With the rapid development of biomaterials, conductive polymer materials, including polypyrrole (PPy) [64, 65], PANI [66], graphene [67], and carbon nanotubes [68–70], have been explored as substrates with acceptable biocompatibility with neural cells. The conductive polymers can locally deliver electrical stimulus to stem cells and even be conjugated with peptides to enhance stem cell proliferation and differentiation. Chuan et al. reported that NSCs planted on a conductive PLGA/GO composite membrane, showed increased proliferation, neuronal differentiation, and neurite elongation [60]. Peptide-coated PPy neural probes implanted in guinea pig brain promoted the neuron attachment [71]. Ostrakhovitch et al. found that poly(3,4-ethylenedioxythiophene) (PEDOT) : polyethylene glycol (PEG), ITO, and fluorine doped tin oxide (FTO) glass slides can facilitate the neural differentiation of mouse NSE and P19 pluripotent embryonal carcinoma cells and greatly increase the expression of βIII-tubulin [72]. However, Stewart et al. showed that ES in PPy-containing dopant dodecylbenzenesulfonate (DBS) can predominantly induce the differentiation of NSCs into neurons and less likely into glial cells [65]. It remains unclear whether ES can manipulate the differentiation of stem cells into specific subtypes of neurons, including glutamatergic or dopaminergic neurons.
3.2. Effect of Electrical Stimulation through 3D Conductive Material on Stem Cell Neural Differentiation
Compared to 2D cell monolayers, stem cells cultured in a 3D model showed improved cell behavior [73–75]. Numerous materials such as electroconductive hydrogels [76], carbon nanotubes [69, 77], and other nanocomponents [78] have been utilized in developing 3D stem cell neuronal differentiation model [79]. Figure 2 shows the structures of conductive materials used for neural tissue engineering. Heo et al. reported that 3D cultured adipose-derived stem cells formed distinct cell spheres in poly(3,4-ethylenedioxythiophene) : polystyrene sulfonate (PEDOT : PSS) microwells and showed higher neuronal gene expression levels with ES [80]. Rahmani et al. [81] used silk fibroin and reduced GO to generate a 3D conductive nanofibrous scaffold that delivered pulsed current (2 : 115 V/m, 0.1 and 1 : 115 V/m, 100 Hz). Their conductive fibrous scaffold promoted conjunctiva MSCs to differentiate into neural cells by upregulating neural genes, such as MAP2, βIII-tubulin, and NSE. Carbon nanomaterials, such as graphene nanoplatelets (GNPs) and multiwalled carbon nanotubes (MWCNTs), also demonstrated the ability to enhance cell proliferation and neurite outgrowth and differentiation [82–84].
3D printing is an emerging manufacturing technology with great potential in tissue engineering as it provides a powerful fabrication method for generating accurate and complex patterns and architectures with biochemicals and cells.

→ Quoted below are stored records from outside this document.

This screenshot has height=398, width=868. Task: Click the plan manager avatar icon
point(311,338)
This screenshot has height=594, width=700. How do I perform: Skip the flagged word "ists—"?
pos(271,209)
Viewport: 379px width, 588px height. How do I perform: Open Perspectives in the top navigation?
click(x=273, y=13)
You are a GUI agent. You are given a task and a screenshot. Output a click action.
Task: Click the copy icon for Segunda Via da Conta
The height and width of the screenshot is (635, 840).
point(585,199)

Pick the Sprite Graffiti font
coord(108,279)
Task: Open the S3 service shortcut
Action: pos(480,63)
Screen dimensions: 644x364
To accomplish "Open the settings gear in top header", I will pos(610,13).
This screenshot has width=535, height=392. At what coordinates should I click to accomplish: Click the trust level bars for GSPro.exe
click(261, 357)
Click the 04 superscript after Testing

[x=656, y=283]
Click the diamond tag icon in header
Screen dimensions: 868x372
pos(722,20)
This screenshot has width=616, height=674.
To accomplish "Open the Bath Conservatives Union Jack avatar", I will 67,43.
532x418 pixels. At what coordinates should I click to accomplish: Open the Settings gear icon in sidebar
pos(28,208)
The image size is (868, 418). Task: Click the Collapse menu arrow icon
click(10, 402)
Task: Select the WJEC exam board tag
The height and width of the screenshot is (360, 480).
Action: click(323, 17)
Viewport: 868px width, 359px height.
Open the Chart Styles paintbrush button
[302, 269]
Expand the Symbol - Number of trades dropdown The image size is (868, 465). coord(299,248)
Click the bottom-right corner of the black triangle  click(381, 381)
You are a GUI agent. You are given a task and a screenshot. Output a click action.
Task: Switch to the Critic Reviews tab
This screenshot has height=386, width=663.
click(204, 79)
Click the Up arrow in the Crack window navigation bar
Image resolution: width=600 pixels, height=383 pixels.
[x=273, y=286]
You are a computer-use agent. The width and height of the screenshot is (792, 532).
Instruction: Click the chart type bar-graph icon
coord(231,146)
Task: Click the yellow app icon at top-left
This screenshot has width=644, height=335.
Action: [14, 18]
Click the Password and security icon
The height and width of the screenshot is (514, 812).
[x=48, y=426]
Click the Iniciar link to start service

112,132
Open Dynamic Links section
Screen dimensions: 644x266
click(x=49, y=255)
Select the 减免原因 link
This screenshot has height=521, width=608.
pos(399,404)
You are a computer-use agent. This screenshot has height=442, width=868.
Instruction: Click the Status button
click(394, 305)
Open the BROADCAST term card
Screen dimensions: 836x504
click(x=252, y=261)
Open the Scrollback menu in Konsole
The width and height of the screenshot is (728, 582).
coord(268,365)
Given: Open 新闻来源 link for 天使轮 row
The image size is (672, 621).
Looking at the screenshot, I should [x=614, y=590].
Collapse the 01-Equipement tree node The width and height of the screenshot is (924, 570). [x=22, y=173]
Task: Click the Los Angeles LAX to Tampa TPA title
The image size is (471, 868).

Particularly, 3D printed platforms are being used for neural regeneration [85–87]. Hydrogels, biodegradable polymers, and novel biomaterials have been used in 3D printing. To date, various 3D printed scaffolds made of different materials have demonstrated their high potential in neural tissue engineering and regeneration [77, 88, 89]. For example, an aqueous dispersion mixture of cellulose nanofibrils (CNF) and single-walled carbon nanotubes (CNT) was used as conductive ink to print guidelines for culturing neural cells (SH-SY5Y) [90]. An amine functionalized MWCNT and polyethylene glycol dipropionate (PEGDA) polymer composite complex was fabricated into a tunable porous neural scaffold that could promote neural stem cell proliferation and neuronal differentiation via a stereolithography 3D printer [77]. Petrella et al. used a 3D printer anchored with a picosecond pulse electric field electrode to print MSCs and NSCs [38]. Their data indicated that 40 kV/cm at 1800 pulses can promote astrocyte specific differentiation but not alter differentiation of MSCs. Aggas et al. also printed 3D hybrid soft conductive hydrogel to support PC12 (a rat pheochromocytoma cell line) attachment [91]. In addition, stem cells and neurites have been shown to grow and extend in the direction of aligned fibers, respectively [92, 93]. Differentiated neural cells have been reported to present higher expression levels of neuronal differentiation markers and better properties than random fibers [94–96]. In summary, 3D printed conductive nanomaterials offer great advantages for stem cell neural differentiation owing to better morphological control, in addition to biochemical cues.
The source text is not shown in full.